Instruction
Please answer from the text on reducing template compile times: what does the D compiler do when the exact same template instantiation appears a second time?

Reducing Template Compile Times

Templates have been enormously profitable for the D programming language. They allow the programmer to generate efficient and correct code at compile time. Long gone are the days of preprocessor macros or handwritten, per-type data structures. D templates, though designed in the shadow of C++ templates, were not made in their image. D makes templates cleaner and more expressive, and also enables patterns like “Design by Introspection”.

Here is a simple example of a template that would require the use of preprocessor macros in C or C++:

template sizeOfTypeByName(string name)
{
  enum sizeOfTypeByName = mixin(name, ".sizeof");
}
unittest
{
  assert(sizeOfTypeByName!"int" == 4);
}

D’s templates are powerful tools but should not be used unthinkingly. Carelessness could result in long compile times or excessive code generation.

In this blog post, I introduce some simple concepts that can help in writing templates that minimize resource usage. Deeper intuition can also lead to the discovery of new abstractions or increased confidence in existing ones.

Read the memo

The D compiler memoizes template instantiations: if I instantiate MyTemplate!int once, the compiler produces an AST for that instantiation; if I instantiate that exact template again, the previous computation is reused.

As a demonstration, let’s write a generic addition function and use pragma(msg, ...) to print the number of instantiations at compile time. I’m going to use it twice with integers and twice with floating point numbers.

auto genericAdd(T)(const T x, const T y)

Entries provided
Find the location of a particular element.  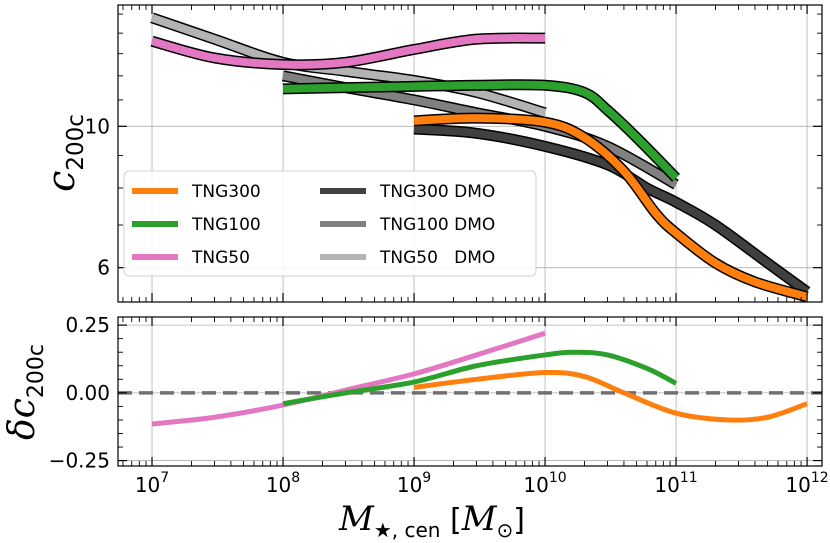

==

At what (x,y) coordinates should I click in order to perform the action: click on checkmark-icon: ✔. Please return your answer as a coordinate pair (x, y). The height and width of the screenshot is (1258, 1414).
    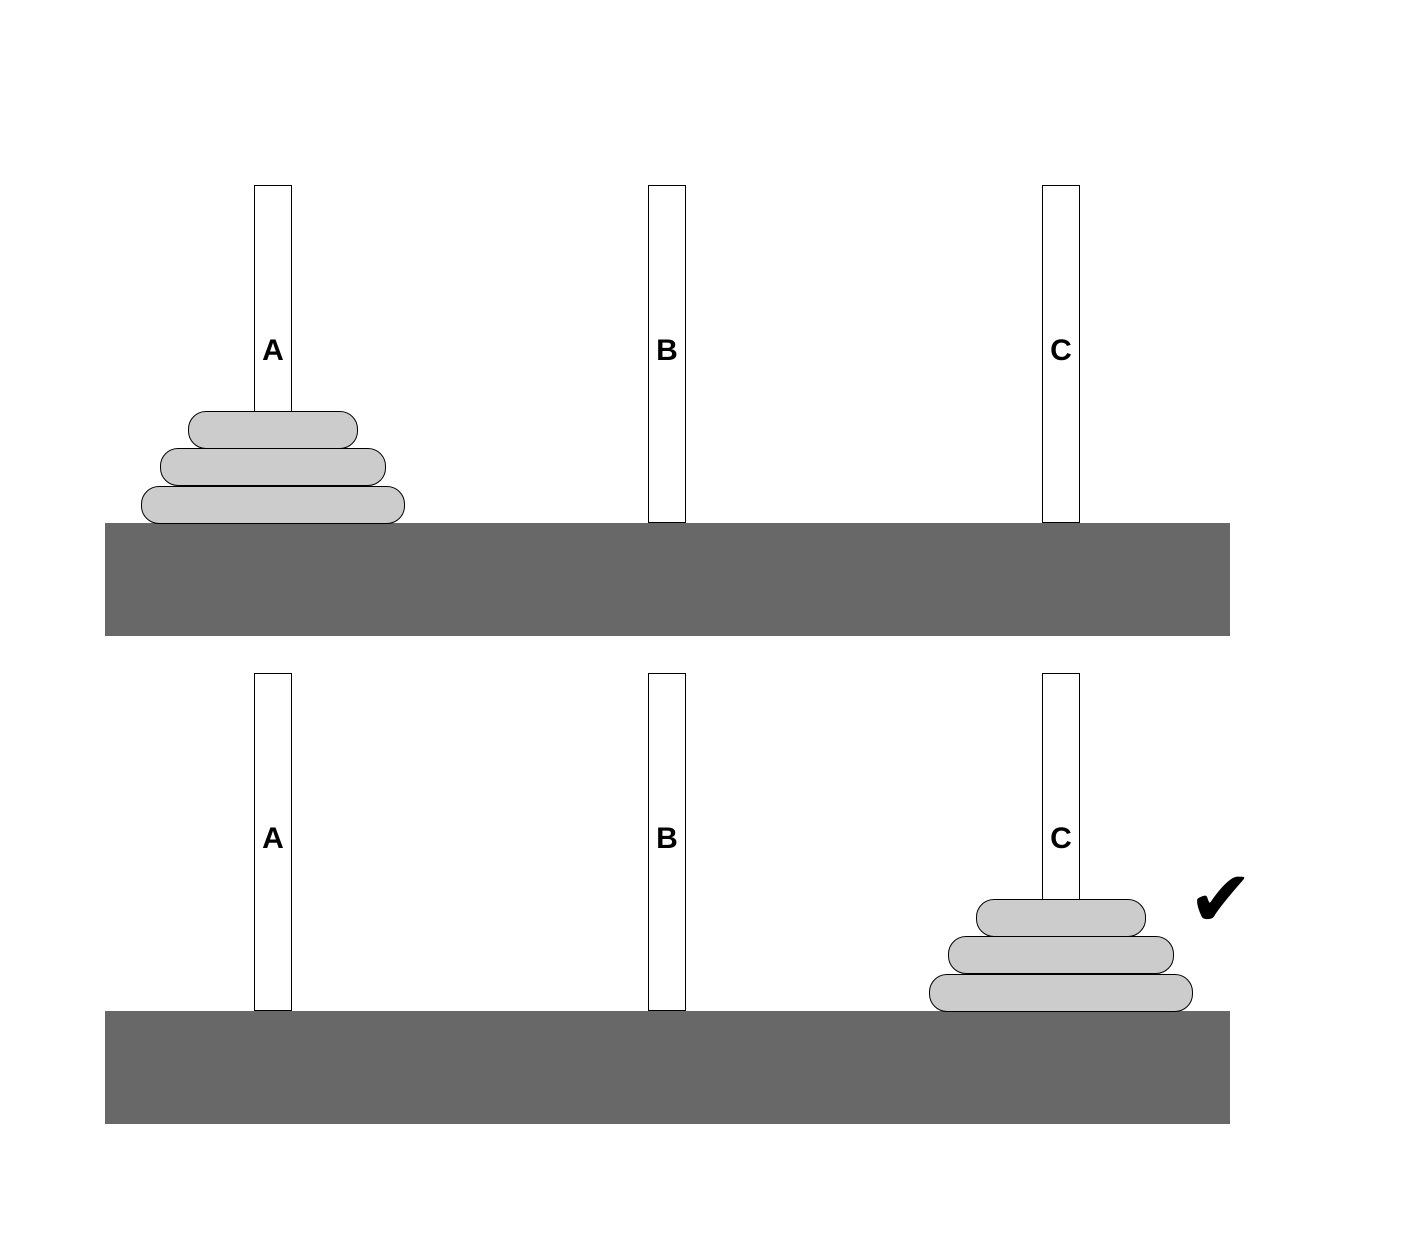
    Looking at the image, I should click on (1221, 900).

* * *

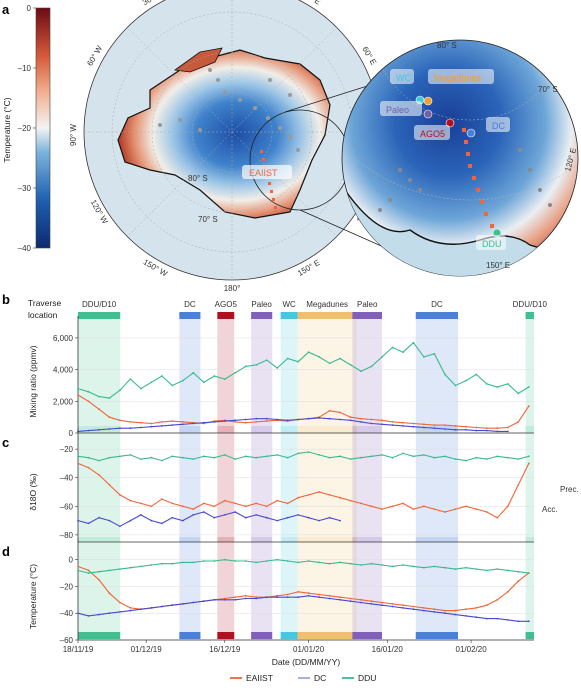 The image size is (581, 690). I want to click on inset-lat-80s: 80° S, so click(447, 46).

Problem solution
It reuses the previous computation, because the compiler memoizes template instantiations.